Jazz Up Jackson Street
A new movement among music educators in the Central District.
On October 10th, student and alumni musicians of Garfield High School and Washington Middle School came together at Seattle City Hall to engage with the community in a benefit concert named Jazz Up Jackson Street. Over $45,000 were raised to go towards making Central District school music programs more equitable.
The two lead organizers of the event, Garfield jazz and band director Jared Sessink and Washington and Garfield choir director Blake Saunders, explained the purpose of the event and their plans going forward.
“It was an idea that started as an alumni concert, and originally it was going to only involve Washington,” said Sessink, who taught music at Washington before coming to Garfield this year. “Once I got to Garfield in June, it was sort of like, ‘well, to keep this thing going, I’m going to have to get Garfield involved’.”

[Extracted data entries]
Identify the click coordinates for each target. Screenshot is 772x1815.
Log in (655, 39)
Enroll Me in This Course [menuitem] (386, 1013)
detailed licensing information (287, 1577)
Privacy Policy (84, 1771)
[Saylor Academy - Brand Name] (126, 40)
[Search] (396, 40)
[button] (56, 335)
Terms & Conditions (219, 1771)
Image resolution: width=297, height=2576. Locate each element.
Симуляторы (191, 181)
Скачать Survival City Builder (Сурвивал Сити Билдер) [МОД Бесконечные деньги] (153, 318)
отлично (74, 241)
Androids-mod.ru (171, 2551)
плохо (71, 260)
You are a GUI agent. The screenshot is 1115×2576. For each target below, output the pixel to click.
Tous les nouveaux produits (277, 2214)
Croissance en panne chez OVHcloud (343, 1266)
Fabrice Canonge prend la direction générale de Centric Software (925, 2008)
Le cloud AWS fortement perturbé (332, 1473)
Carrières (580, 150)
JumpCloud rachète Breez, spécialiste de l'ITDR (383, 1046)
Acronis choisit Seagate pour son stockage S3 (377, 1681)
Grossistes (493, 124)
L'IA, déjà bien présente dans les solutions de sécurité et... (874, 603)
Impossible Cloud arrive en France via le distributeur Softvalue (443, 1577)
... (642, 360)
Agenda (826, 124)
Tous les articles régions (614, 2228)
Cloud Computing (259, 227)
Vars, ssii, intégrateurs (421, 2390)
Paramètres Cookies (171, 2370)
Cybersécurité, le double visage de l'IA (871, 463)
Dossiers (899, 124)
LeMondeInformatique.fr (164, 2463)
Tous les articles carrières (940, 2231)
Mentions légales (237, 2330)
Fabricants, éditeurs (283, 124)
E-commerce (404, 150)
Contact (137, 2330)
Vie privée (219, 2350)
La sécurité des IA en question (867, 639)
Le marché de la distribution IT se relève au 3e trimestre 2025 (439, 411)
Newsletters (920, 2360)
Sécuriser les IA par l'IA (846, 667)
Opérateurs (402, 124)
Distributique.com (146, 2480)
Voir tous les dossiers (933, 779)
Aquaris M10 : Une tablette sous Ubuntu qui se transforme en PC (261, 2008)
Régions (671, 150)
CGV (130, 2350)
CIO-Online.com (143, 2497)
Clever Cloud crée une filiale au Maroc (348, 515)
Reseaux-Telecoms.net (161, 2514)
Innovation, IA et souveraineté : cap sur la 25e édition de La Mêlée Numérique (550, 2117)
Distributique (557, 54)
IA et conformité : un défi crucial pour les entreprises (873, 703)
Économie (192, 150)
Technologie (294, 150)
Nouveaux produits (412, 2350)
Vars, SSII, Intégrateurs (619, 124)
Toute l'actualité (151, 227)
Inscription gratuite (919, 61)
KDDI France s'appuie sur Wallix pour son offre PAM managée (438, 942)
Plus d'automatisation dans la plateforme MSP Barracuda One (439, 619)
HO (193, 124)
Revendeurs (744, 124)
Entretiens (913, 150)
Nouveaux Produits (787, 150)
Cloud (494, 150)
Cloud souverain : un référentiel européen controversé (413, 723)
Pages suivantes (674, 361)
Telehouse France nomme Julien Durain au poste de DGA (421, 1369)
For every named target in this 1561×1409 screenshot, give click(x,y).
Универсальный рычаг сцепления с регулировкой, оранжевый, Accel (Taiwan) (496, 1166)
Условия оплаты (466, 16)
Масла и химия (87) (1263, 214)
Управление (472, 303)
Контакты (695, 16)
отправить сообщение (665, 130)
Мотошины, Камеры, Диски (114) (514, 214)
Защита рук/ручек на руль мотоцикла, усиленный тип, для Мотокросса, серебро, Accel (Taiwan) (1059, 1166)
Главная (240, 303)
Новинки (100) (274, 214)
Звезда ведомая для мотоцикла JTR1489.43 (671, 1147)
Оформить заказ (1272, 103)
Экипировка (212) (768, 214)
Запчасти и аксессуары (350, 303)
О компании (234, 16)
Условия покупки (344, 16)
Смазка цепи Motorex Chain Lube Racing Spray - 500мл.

> [Required work]:
1/ Say whether each statement agrees with the Jazz Up Jackson Street article, answering yes or no and quoting the deciding words: (a) The concert took place at Seattle City Hall on October 10th. (b) The concert raised less than $40,000. (c) Sessink taught music at Garfield before coming to Washington.
2/ Please carry the Jazz Up Jackson Street article on from the end of Sessink's quote.

> [Answers for each item]:
1/
(a) Yes: "On October 10th, student and alumni musicians of Garfield High School and Washington Middle School came together at Seattle City Hall"
(b) No: "Over $45,000 were raised"
(c) No: "who taught music at Washington before coming to Garfield this year"

2/
As a primary feeder school for Garfield, Washington plays a key role in shaping Garfield’s student body. Recognizing this, Sessink and Saunders decided to focus their attention on Washington first.“We implemented a policy change with [Washington] admin last year that all sixth-graders were going to be in an integrated model,” Sessink said.
The new policy mandates that all new students must take a music class in sixth grade, and that they all be placed in the same starting ensembles, regardless of prior experience.
“Taking that component of what we were doing with the school, we started talking about fundraising, because having every sixth-grader take a music class means we need a lot of instruments that we don’t have.”
The new policy was controversial. “We hear this argument from some people, adults and children, that say, ‘there are going to be kids who don’t want to do this, so why are you forcing them?’” Sessink said, “and my response to that is ‘we don’t say that about math, we make them take math’.”
Saunders and Sessink believe that it is important that everyone at least try music. Although they do not plan on advocating mandatory music for Garfield freshmen, they still believe Garfield students should find some way to participate. “We want to see music be the community,” Sessink said.
“There’s a whole group of people—a large percentage of the school—that never enters a music room,” Saunders said. “Jimi Hendrix went to Garfield, and he was never in the music department. That’s crazy. Like how did he get missed?”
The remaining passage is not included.